▸ **What is being asked**: Locate each line in the listing below that contains the word "width", and copy those lines out in full.

▸ **Given records**:
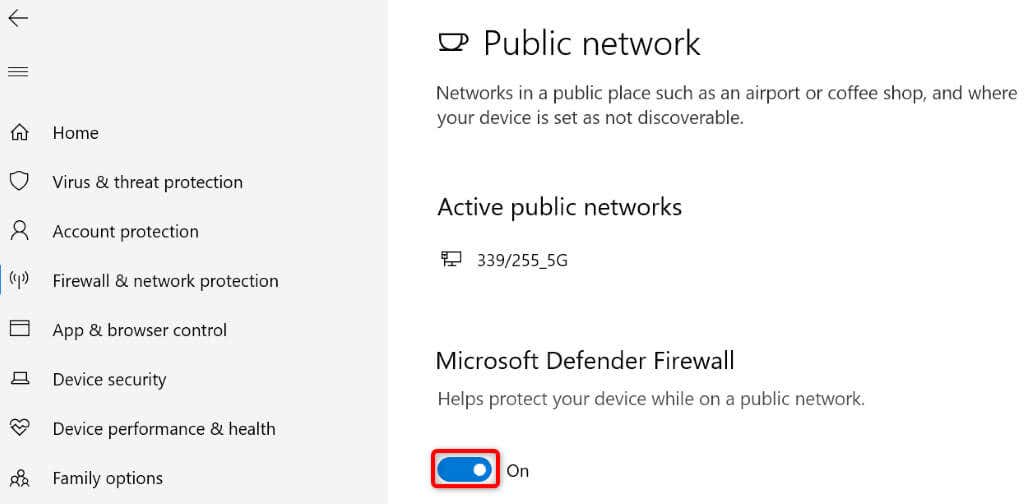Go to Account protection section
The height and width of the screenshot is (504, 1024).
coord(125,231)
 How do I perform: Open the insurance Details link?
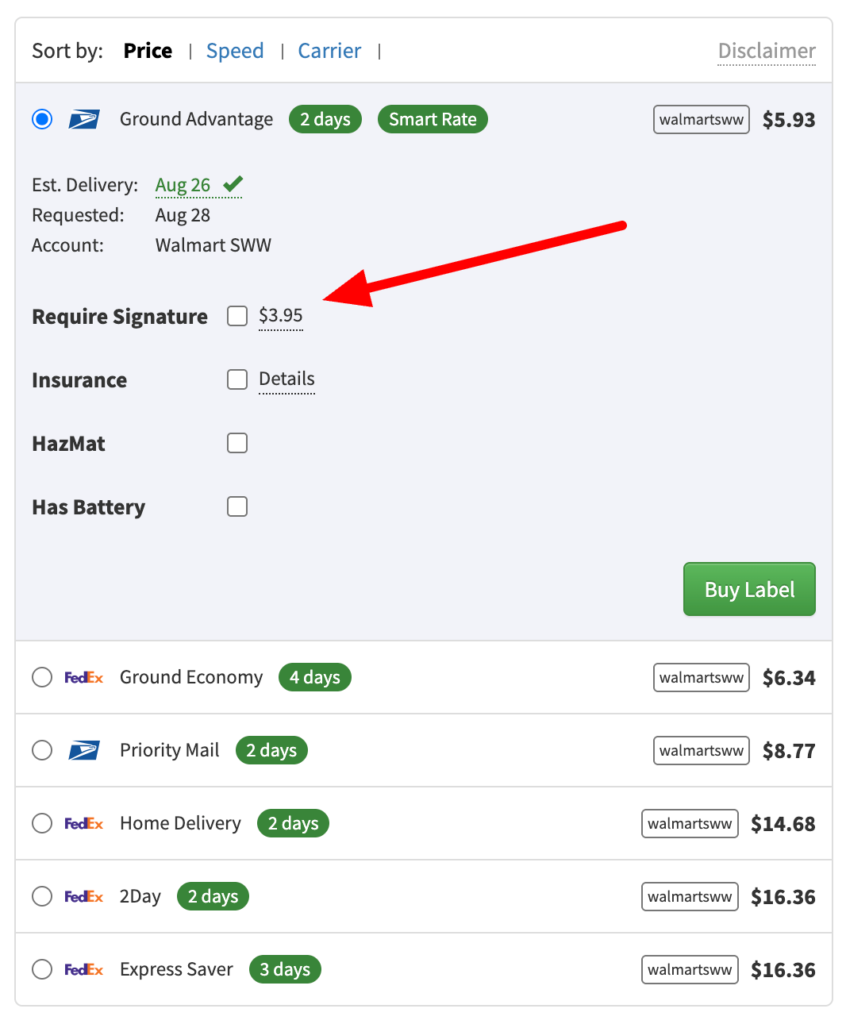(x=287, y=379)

--

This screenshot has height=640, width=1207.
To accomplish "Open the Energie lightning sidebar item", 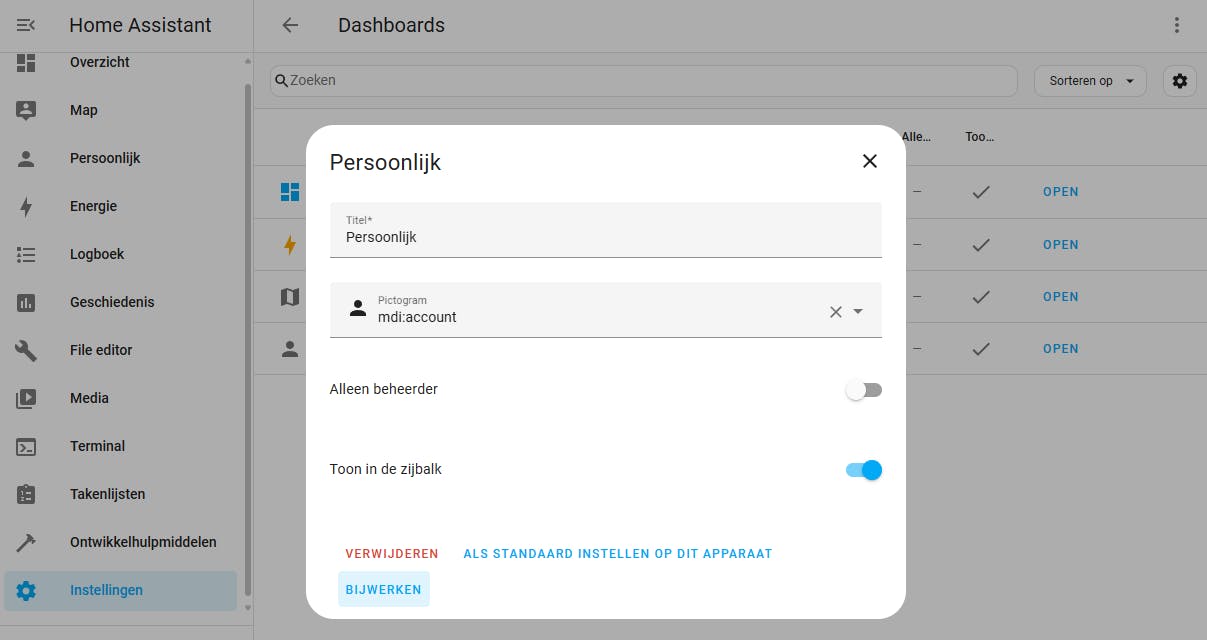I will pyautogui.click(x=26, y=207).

▸ **Answer to the task**:
The height and width of the screenshot is (504, 1024).
This screenshot has height=640, width=1207.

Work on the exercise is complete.